ON MENTAL ILLNESS: The Value of a Caring Family

By Jack Bragen
Thursday May 24, 2012 - 05:00:00 PM

There are numerous sad stories of a schizophrenic person wandering the streets, incarcerated, or missing because of not receiving adequate treatment for their disease. Family members stand by and watch with horror as these misfortunes befall their relatives. 

But for those who ultimately do accept treatment, the support of a caring family is often essential if someone is to fight off the worst of their illness and have a good outcome. 

Having a good family is no guarantee that someone will recover from mental illness. By the same token, the illness was never created by a deficiency in the family. However, having a supportive and caring family is always a help. The person with schizophrenia or bipolar absorb this help on some level even when they can't recover from their acute illness and show their appreciation. 

I remember having my eighteenth birthday party while locked up in Gladman Mental Hospital. My parents, brothers and sister were all there and they brought a cake. It was my most memorable birthday, although it was during one of my most difficult times. 

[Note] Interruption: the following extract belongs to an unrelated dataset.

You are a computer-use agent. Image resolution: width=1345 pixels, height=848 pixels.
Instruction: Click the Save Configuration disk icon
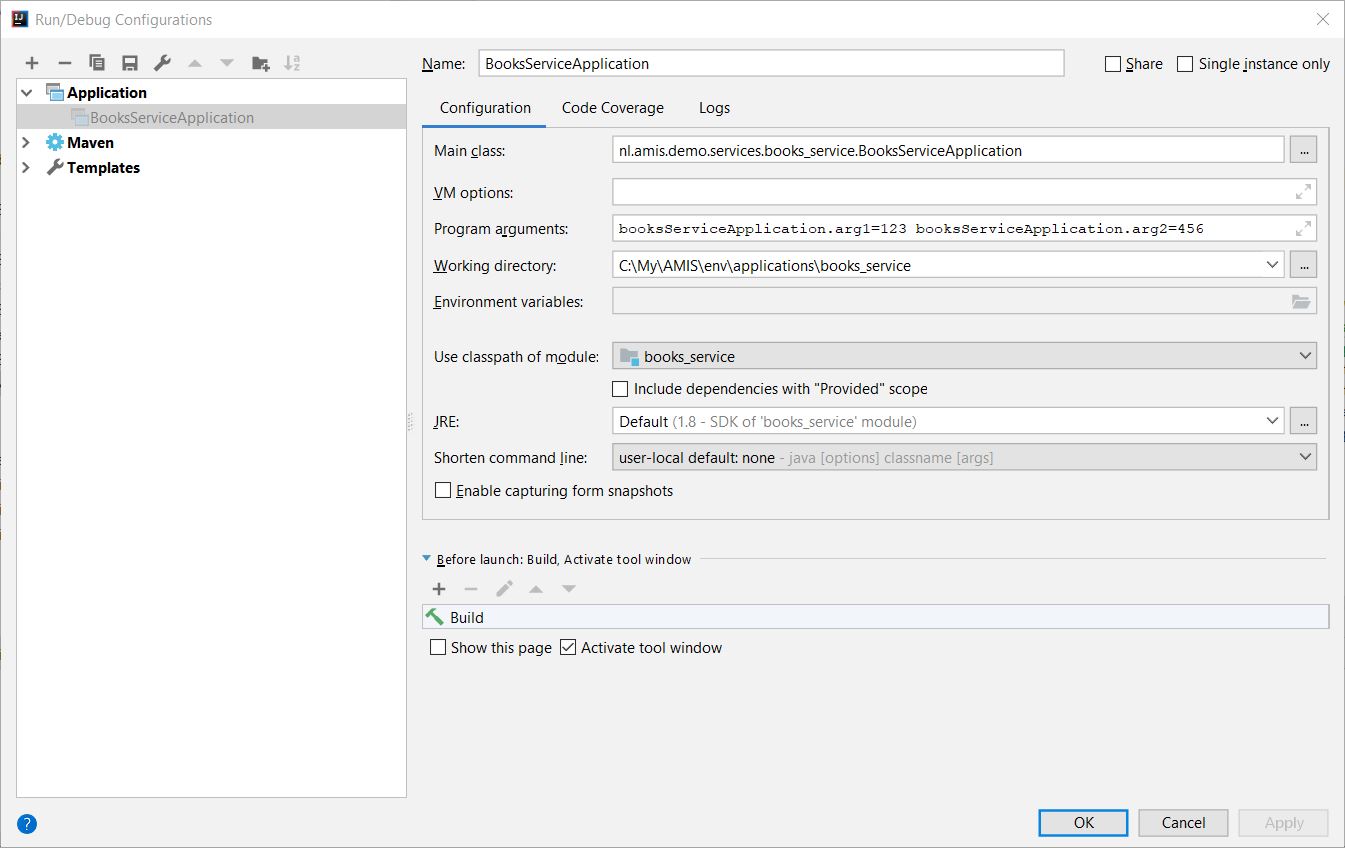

I recall a few months later when my illness was in a remission, how they tried very hard to get me to be medication compliant, and I wouldn't do it. I didn't realize, at the time, what I had just put them through. If I had been compliant, what a difference it might have made! (As it was, I relapsed after another year and needed to be back on medication.) 

Family members have assisted me materially when I was dealing with the aftermath of psychotic episodes and was trying to put my life back together. They have assisted me when I was in trouble. They have been a source of encouragement and support. They have given me a reason why I should get better instead of giving up. 

A caring family will not cure mental illness the same as it will not cure cancer, heart disease or kidney disease. However, having such a family helps a person heal faster and helps a person become well. The path without a supportive family is much harsher and much lonelier. 

As I get older, I no longer take for granted being cared for by family, and I begin to focus on giving back. My parents are getting older, and my siblings have started their own families. And I have also gotten married. 

Having a wife at my side is another blessing that I shouldn't take for granted. Her care and companionship have helped me stay in remission and stay out of trouble for sixteen years now. This is no small feat for someone who suffers from my disease. 

I only hope that if one of my relatives needs my help, I will be there to assist and support them in the same way that I have been helped. 

It was a source of tremendous joy when I brought with me family members to an event in which I was awarded a Community Service Award. It was something that paid us back for the years of pain we endured when I was worse off. It was also helpful to have someone else deal with the aggravation of driving there, which made me free to deal with the nervousness of getting ready for the event.